## AIM OF THE TASK:
Below are the records; give again exactly the lines from the one containing "Click the GlobalData logo icon" through the one containing "You are a GUI", leaving out pictures.

## MATERIAL TO PROCESS:
--- --- ---

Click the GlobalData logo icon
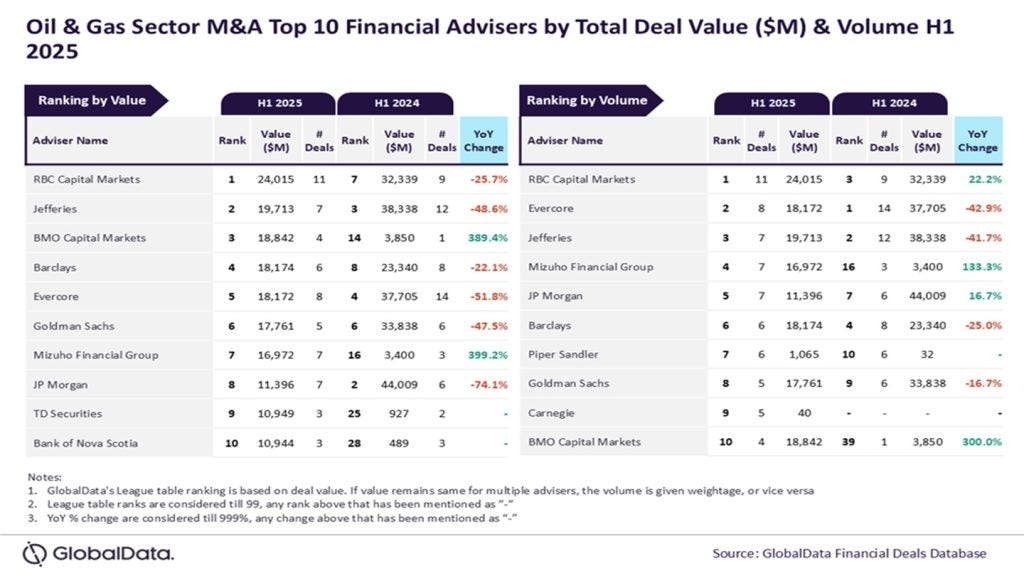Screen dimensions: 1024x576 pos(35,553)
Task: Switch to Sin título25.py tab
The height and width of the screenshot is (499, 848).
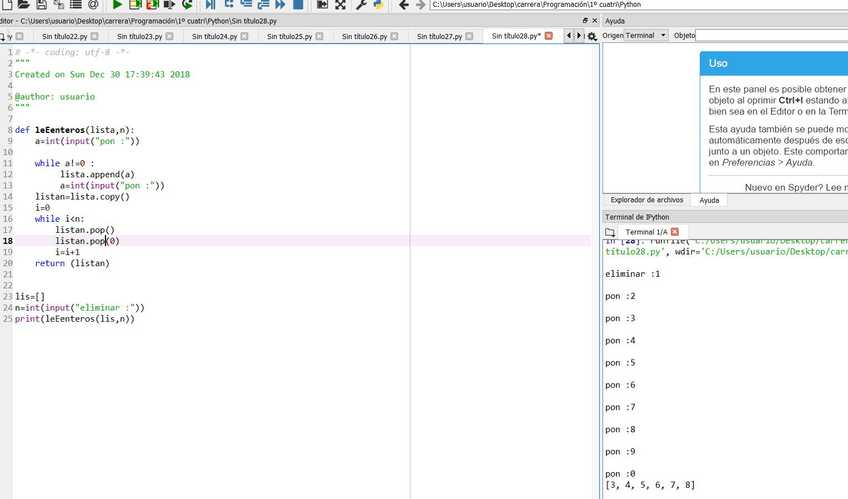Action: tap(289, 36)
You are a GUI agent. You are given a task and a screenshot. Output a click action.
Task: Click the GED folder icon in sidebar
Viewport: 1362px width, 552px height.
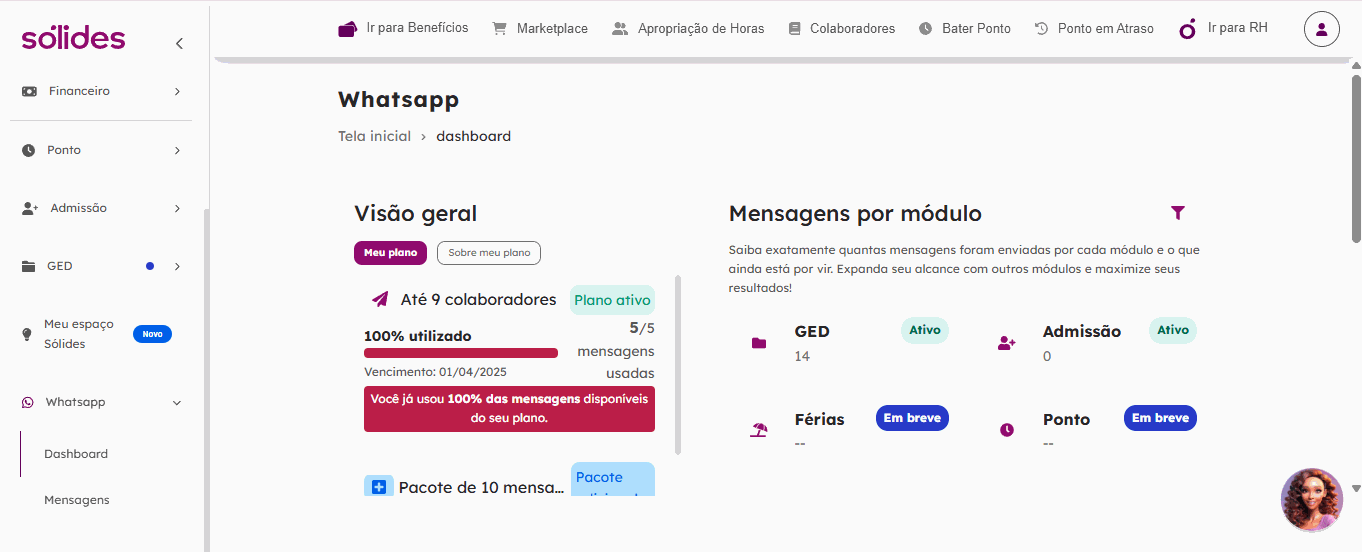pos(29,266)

--- --- ---

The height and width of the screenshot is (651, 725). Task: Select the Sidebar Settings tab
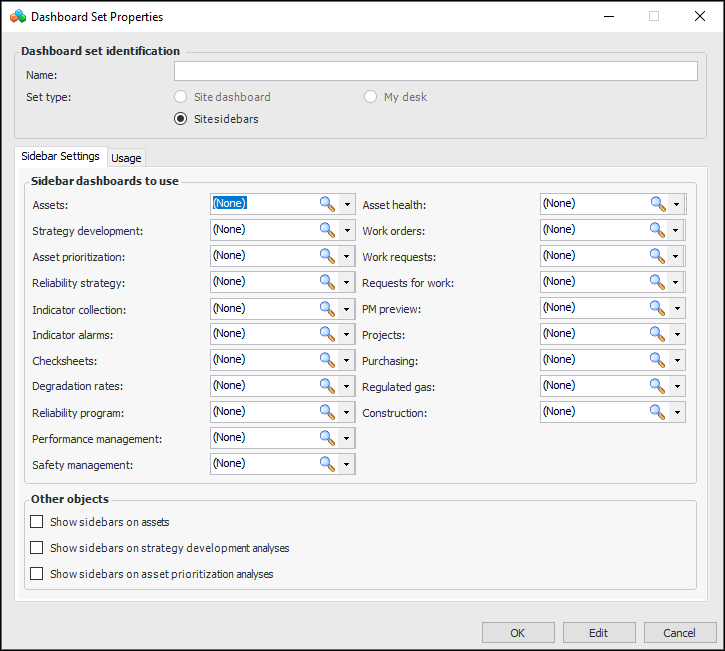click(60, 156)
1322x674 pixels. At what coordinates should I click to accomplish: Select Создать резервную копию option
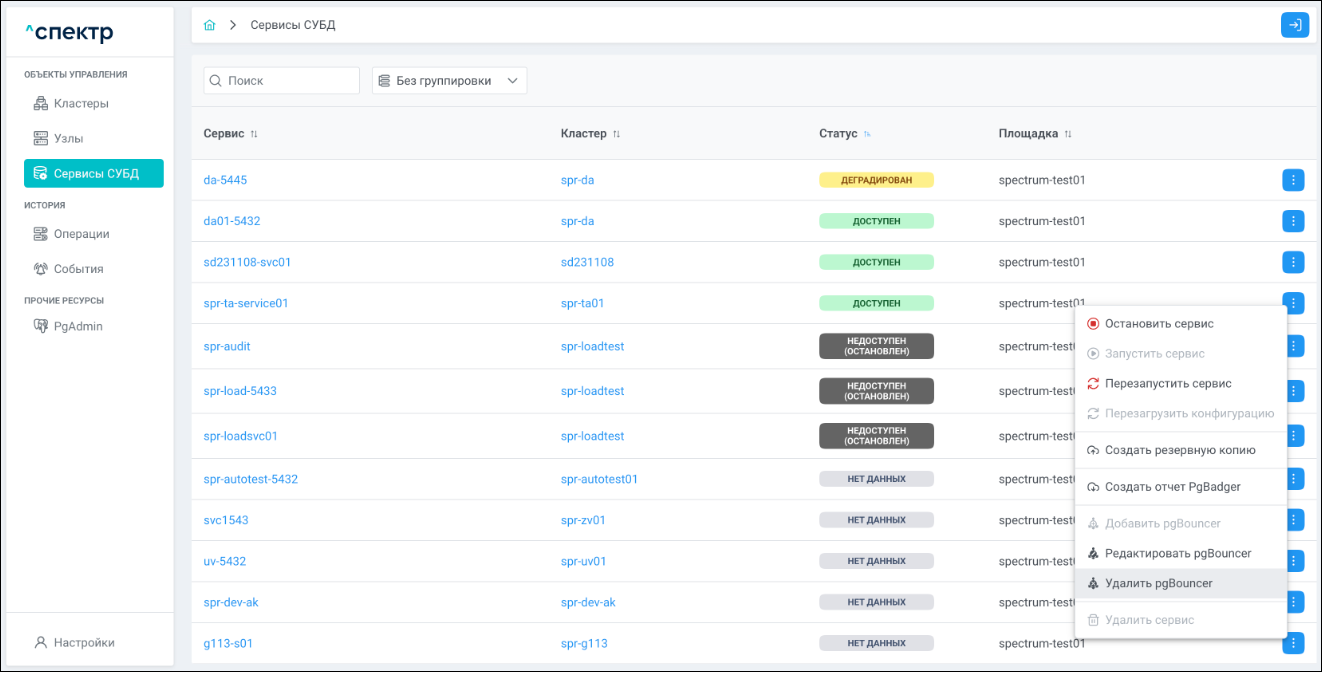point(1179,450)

--- --- ---

## ANSWER SECTION:
Click the GlobalData logo icon
Screen dimensions: 1024x576 pos(35,553)
Task: Switch to Sin título25.py tab
The height and width of the screenshot is (499, 848).
Action: tap(289, 36)
You are a GUI agent. You are given a task and a screenshot. Output a click action.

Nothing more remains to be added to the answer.